Members: Liang Chen, Zhe Yang, Zheng Li
Model Training
cd ModelTraining
Data Preparing
Before doing this experiment, please download images of MSCOCO 2017 dataset from https://cocodataset.org/#download
Environment Setting
We use the same environment as stable-diffusion https://github.com/CompVis/stable-diffusion
A suitable conda environment named ldm
can be created and activated with:
conda env create -f environment.yaml
conda activate ldm
Training
Specify which GPU (or GPUs) you want to use to train the model with:
accelerate config
Set proper hyper-parameters in tune.sh
. Do remember to set train_data_dir to the directory of your training set !
Training the model with:
bash tune.sh
If you want to use text augment methods like back translation,text crop and swap, you can add this augment to tune.sh
:
--text_augment="bt" or --text_augment="crop_swap"
If you want to use text interpolation augment method to train the model, you can first run python encode_text.py
to generate interpolation text vectors, and then add --text_embed_dir="./text_embed_linear_p_beta1_n5.bin"
to tune.sh
inference
After training, we can generate images with trained model under the control of the texts in test set. You can generate images with:
bash generate.sh
Before generating images, set proper hyper-parameters in generate.sh
: --model_name
is the name of directory of your trained model; --output_dir
is the directory of generated images.
Interpolation
cd Interpolation
Text Data Augmentation Method Implementation
Hidden States Interpolation
Note that this method needs the hidden states of text after clip encoder.
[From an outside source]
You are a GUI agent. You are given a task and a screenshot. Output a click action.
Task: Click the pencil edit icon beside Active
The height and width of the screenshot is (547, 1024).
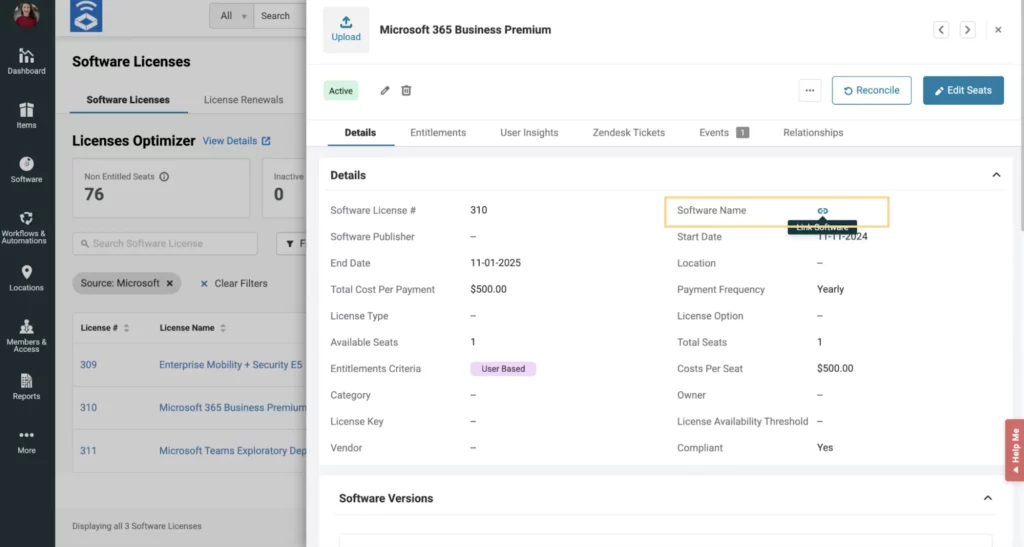coord(385,91)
python HiddenStatesInterpolation.py
Other Augmentation Method(Random Deleting and Back-Translation)
we provide a jupyter notebook, please run Interpolation.ipynb
RobustnessAnalysis
cd RobustnessAnalysis
- The first similarity "Image Similarity among random seeds " is in "Similarity_with_seed.ipynb", and it's similarity between the images generated from the same texts but with different seeds.
- The second similarity "Similarity2: within similar texts" is in "similarity.ipynb", and its Chinese name is"组内相似度".
- The third similarity "Faithfulness : between image and text" is in "text_img_similarity.ipynb", and it's similarity between the images and the texts.